The National Football League Players Association (NFLPA) went on strike in 1987, and the owners brought in replacement players to start the season. After three weeks, many of the players on strike returned, weakening the union's position.
In 1994, the Major League Baseball Players Association (MLBPA) went on strike. Spring training in 1995 started with replacement players, however the dispute was settled before the start of the regular season. Players who agreed to serve as replacement players were subsequently blacklisted by the MLBPA, although the majority of them had not been eligible to join the union at the time they crossed picket lines, since they had not played in the major leagues.

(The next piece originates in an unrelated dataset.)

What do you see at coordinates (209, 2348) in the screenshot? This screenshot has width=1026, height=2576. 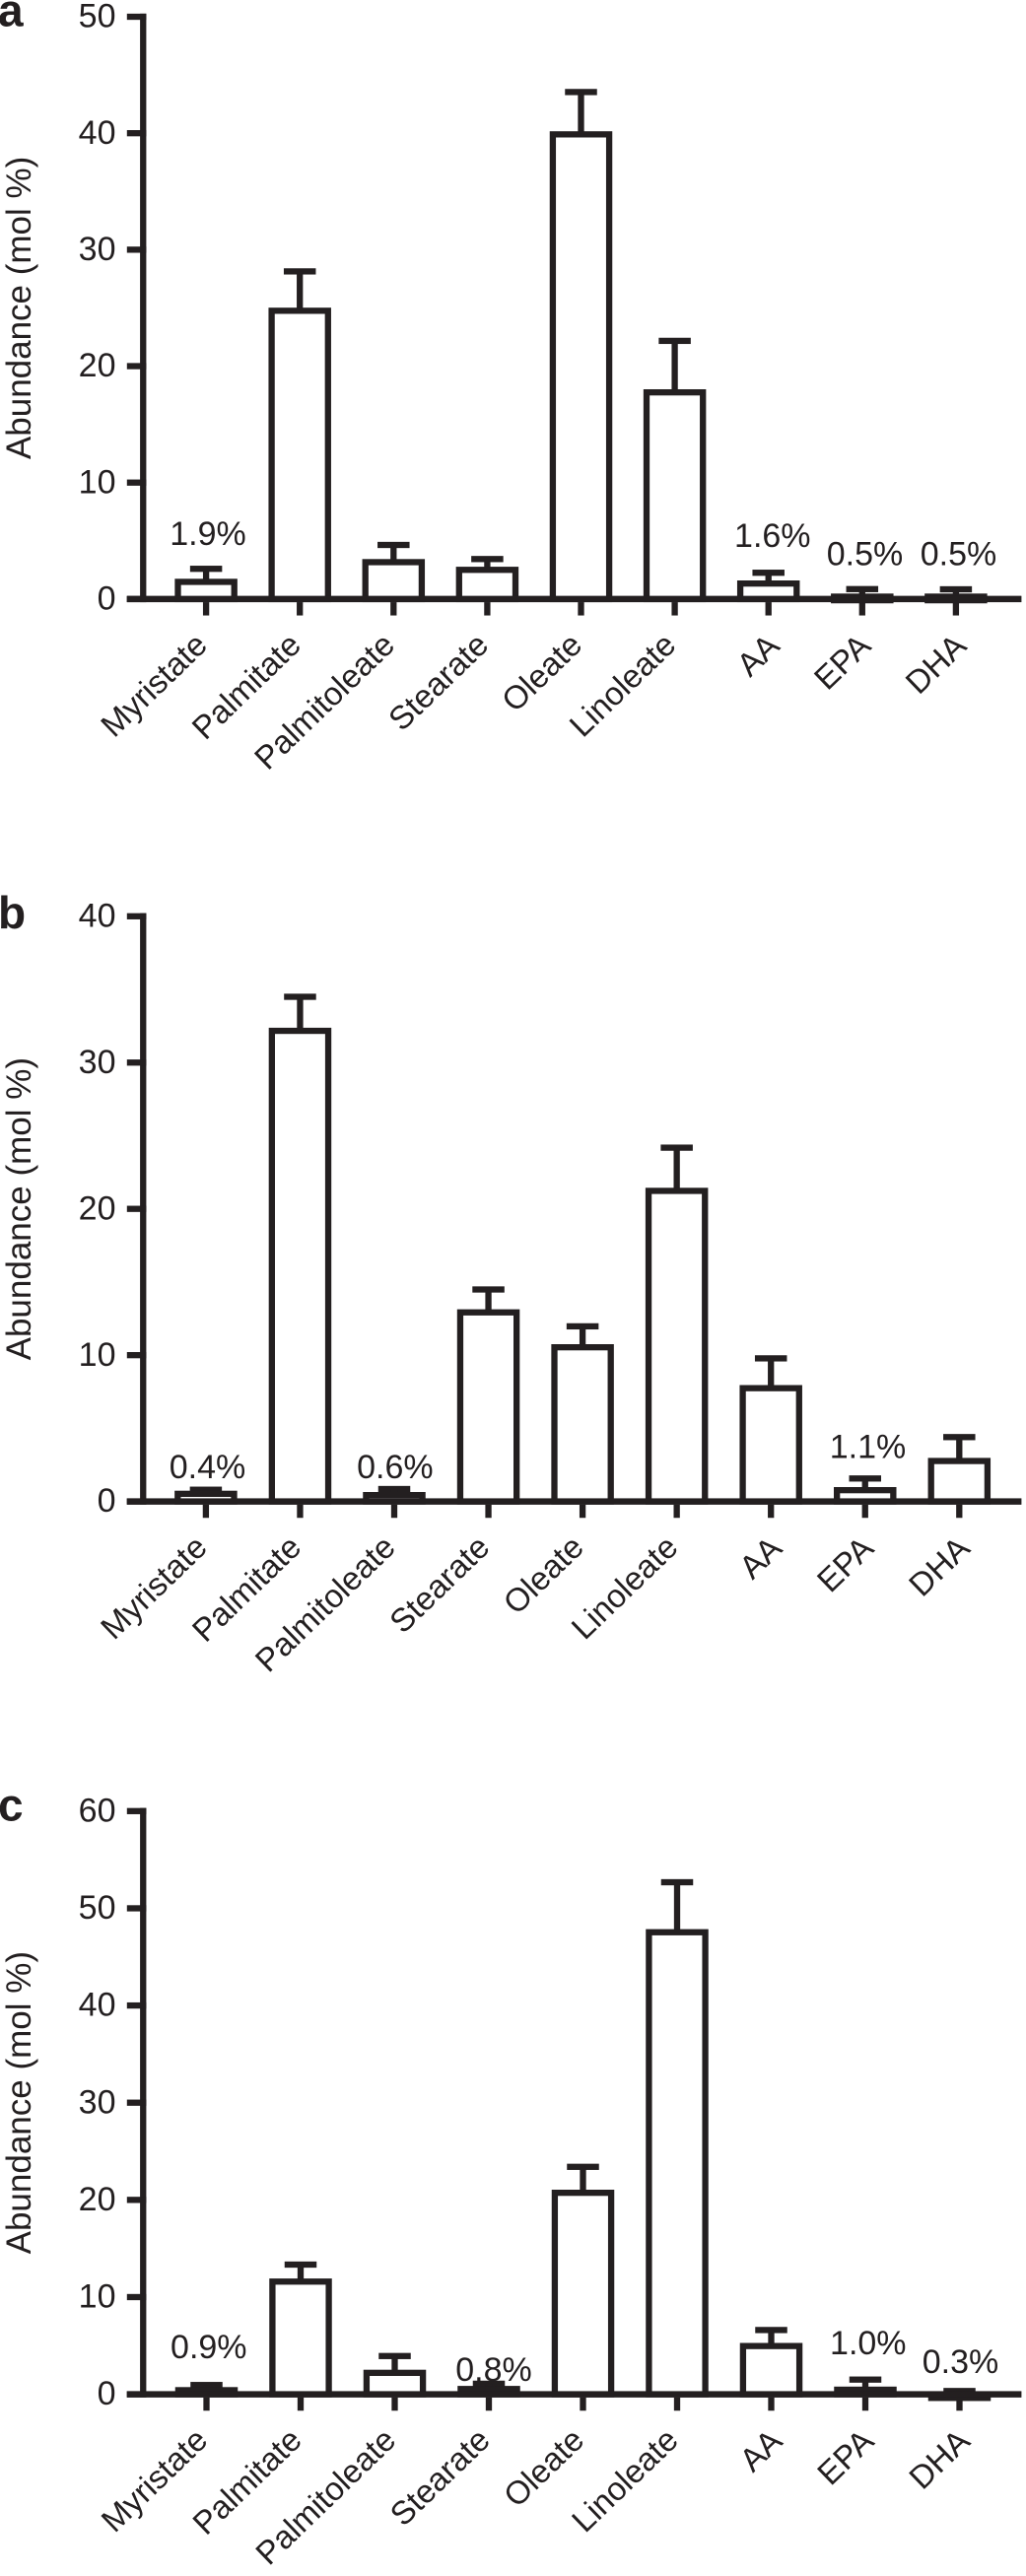 I see `svg-text: 0.9%` at bounding box center [209, 2348].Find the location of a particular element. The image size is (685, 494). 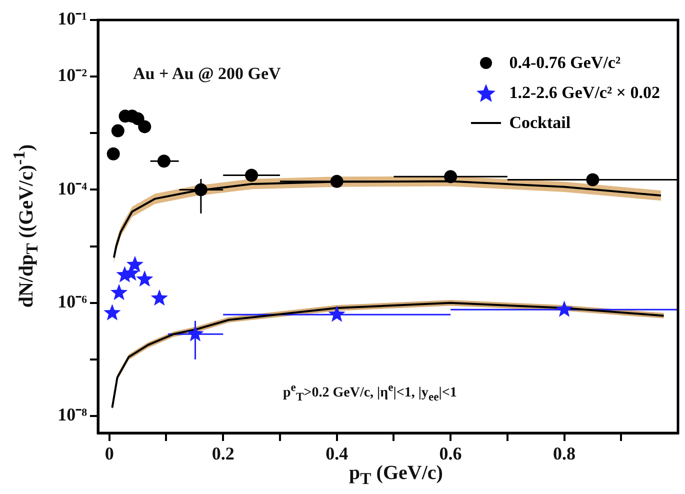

In 2005, the labor conflict between the United States Soccer Federation and its players led to U.S. national team players not reporting to camp in lieu of qualification for the 2006 World Cup. With almost every single Major League Soccer player, even those not in the U.S. player pool, refusing to participate, the camp was made up from players from the lower divisions of US Soccer, the United Soccer Leagues. The two sides came to an agreement before any matches were played.
Though not technically players, professional officials have associations very similar to players associations.
The National Hockey League Officials Association struck in 1993. The league decided to bring in replacement officials, however many officials from the minor leagues and high-level junior hockey stood with the union and refused to break the picket line. This led to the resolution of the strike after 17 days.
In 1999, 22 Major League Baseball umpires resigned since their collective bargaining agreement did not allow them to strike. The 12 umpires who decided not to resign were joined by 25 replacements. The umpire's posturing was unsuccessful and led to a lengthy legal battle. In the end, some - but not all - of the umpires who resigned were rehired, and a new union, the World Umpires Association, was created to represent the umpires.